The final word in Sierra Club vs Morton is given to Mr Justice Douglas: in a footnote, he cites John Donne, poet — and thus according to Shelley, one of the “unacknowledged legislators of the world”:

“No man is an Iland, intire of itselfe; every man is a peece of the Continent, a part of the maine; if a Clod bee washed away by the Sea, Europe is the lesse, as well as if a Promontorie were, as well as if a Mannor of thy friends or of thine owne were; any man’s death diminishes me, because I am involved in Mankinde; And therefore never send to know for whom the bell tolls; it tolls for thee.”

Devotions XVII.

And by way of comparison, here’s a Maori expression of the same sense of extended personhood, in context from the NYT article I cited above:

A former national park has been granted personhood, and a river system is expected to receive the same soon.

The unusual designations, something like the legal status that corporations possess, came out of agreements between New Zealand’s government and Maori groups.
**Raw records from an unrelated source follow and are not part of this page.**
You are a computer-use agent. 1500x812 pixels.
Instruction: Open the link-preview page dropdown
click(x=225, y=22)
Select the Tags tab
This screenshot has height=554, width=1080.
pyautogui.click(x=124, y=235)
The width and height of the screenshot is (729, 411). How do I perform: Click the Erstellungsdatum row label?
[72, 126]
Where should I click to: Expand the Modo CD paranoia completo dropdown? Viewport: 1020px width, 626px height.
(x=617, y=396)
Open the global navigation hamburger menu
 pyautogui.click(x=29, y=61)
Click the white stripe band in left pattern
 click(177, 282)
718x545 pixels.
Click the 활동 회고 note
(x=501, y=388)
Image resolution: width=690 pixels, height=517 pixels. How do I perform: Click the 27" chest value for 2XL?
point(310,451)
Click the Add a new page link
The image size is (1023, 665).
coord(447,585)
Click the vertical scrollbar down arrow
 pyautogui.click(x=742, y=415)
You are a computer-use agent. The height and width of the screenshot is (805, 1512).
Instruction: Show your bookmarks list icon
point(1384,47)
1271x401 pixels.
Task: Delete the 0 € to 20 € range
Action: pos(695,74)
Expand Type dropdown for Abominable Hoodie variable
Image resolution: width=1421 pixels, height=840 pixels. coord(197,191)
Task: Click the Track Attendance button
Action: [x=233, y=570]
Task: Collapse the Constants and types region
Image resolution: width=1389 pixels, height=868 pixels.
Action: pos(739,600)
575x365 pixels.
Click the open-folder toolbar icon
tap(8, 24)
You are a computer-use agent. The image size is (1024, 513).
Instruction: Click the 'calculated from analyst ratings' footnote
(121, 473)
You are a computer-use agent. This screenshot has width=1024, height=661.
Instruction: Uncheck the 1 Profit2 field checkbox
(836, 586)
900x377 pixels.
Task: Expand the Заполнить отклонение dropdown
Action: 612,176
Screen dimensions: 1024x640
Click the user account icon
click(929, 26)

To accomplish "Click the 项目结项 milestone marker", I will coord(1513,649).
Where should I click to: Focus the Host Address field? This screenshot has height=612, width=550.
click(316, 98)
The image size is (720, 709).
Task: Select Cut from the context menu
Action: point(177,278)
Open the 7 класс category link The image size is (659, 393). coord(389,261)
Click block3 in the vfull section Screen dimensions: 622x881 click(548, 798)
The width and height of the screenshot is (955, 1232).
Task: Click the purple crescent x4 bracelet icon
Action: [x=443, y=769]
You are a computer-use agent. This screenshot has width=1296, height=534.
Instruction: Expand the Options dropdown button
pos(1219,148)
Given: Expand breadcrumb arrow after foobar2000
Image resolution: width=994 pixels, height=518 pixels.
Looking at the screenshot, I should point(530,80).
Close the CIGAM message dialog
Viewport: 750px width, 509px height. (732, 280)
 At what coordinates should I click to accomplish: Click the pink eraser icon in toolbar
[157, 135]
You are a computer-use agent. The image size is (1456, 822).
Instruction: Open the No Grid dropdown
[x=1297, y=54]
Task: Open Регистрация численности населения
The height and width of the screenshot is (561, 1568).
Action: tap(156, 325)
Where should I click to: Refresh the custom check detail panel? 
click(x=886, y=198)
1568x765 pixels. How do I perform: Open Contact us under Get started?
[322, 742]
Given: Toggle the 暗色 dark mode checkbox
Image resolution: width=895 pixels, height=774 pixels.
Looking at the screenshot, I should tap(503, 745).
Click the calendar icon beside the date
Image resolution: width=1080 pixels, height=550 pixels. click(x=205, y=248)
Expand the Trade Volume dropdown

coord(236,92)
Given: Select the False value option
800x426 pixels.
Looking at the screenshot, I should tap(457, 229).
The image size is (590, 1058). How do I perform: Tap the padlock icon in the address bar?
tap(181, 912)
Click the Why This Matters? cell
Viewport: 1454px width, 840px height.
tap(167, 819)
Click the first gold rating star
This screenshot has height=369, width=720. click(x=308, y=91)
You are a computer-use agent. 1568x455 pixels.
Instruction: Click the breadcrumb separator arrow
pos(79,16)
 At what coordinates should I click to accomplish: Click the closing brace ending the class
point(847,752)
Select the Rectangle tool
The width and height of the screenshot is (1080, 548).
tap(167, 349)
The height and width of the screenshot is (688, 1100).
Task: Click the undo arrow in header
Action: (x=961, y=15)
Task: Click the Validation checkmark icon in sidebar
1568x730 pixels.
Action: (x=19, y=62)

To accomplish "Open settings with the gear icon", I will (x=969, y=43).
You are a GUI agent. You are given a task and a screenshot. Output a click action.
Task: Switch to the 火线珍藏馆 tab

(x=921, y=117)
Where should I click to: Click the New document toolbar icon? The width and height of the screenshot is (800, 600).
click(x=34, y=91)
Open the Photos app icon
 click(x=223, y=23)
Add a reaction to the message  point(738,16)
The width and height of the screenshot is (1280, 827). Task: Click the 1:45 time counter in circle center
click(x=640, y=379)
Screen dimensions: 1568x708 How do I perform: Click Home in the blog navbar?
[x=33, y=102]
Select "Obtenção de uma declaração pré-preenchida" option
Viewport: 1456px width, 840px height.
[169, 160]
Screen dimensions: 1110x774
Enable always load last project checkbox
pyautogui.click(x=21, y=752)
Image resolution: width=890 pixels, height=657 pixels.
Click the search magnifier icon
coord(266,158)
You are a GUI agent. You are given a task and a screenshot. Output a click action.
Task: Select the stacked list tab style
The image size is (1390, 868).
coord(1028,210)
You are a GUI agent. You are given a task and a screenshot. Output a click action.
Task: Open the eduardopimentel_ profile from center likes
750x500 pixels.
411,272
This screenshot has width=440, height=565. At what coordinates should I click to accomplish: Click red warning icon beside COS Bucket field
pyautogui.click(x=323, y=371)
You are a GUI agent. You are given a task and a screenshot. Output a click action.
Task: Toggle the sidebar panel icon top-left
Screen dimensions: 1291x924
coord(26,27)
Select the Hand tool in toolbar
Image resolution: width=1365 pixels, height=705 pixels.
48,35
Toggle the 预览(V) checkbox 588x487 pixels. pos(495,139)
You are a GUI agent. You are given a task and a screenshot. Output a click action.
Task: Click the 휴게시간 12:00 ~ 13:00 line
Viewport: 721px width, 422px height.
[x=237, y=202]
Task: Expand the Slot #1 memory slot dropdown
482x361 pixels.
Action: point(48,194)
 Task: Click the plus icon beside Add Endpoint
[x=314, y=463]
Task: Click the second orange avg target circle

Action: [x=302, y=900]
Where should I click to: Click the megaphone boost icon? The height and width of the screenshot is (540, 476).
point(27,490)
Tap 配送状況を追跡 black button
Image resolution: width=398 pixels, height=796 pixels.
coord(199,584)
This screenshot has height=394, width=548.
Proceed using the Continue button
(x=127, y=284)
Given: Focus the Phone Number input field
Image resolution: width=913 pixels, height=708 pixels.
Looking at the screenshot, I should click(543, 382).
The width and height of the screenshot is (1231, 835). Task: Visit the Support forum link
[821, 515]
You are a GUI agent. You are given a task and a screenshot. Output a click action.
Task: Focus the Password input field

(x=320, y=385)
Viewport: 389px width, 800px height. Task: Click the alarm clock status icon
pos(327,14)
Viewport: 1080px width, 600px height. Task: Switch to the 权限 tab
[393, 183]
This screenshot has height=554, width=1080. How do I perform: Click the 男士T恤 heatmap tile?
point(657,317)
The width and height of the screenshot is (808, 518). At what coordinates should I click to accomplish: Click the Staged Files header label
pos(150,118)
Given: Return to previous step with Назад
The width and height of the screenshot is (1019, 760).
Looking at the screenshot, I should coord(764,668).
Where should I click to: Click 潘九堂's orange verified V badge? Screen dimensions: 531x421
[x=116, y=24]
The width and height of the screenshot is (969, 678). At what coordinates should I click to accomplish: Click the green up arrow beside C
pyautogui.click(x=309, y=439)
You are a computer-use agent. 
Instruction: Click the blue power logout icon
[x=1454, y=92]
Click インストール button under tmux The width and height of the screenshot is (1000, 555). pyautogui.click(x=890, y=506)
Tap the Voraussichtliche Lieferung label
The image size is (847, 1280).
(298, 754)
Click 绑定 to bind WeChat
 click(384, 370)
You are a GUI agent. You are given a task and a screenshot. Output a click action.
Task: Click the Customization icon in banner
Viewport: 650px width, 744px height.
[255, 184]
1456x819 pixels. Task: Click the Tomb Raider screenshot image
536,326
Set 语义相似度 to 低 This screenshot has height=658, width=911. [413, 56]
The two sides have argued for years over guardianship of the country’s natural features.

Chris Finlayson, New Zealand’s attorney general, said the issue was resolved by taking the Maori mind-set into account. “In their worldview, ‘I am the river and the river is me,’” he said. “Their geographic region is part and parcel of who they are.”

Justice Scalia, St Hubert, and the Stag

Thursday, February 25th, 2016

[ by Charles Cameron — filling a gap the WaPo left behind — with Christ, crucified, between the horns of a stag ]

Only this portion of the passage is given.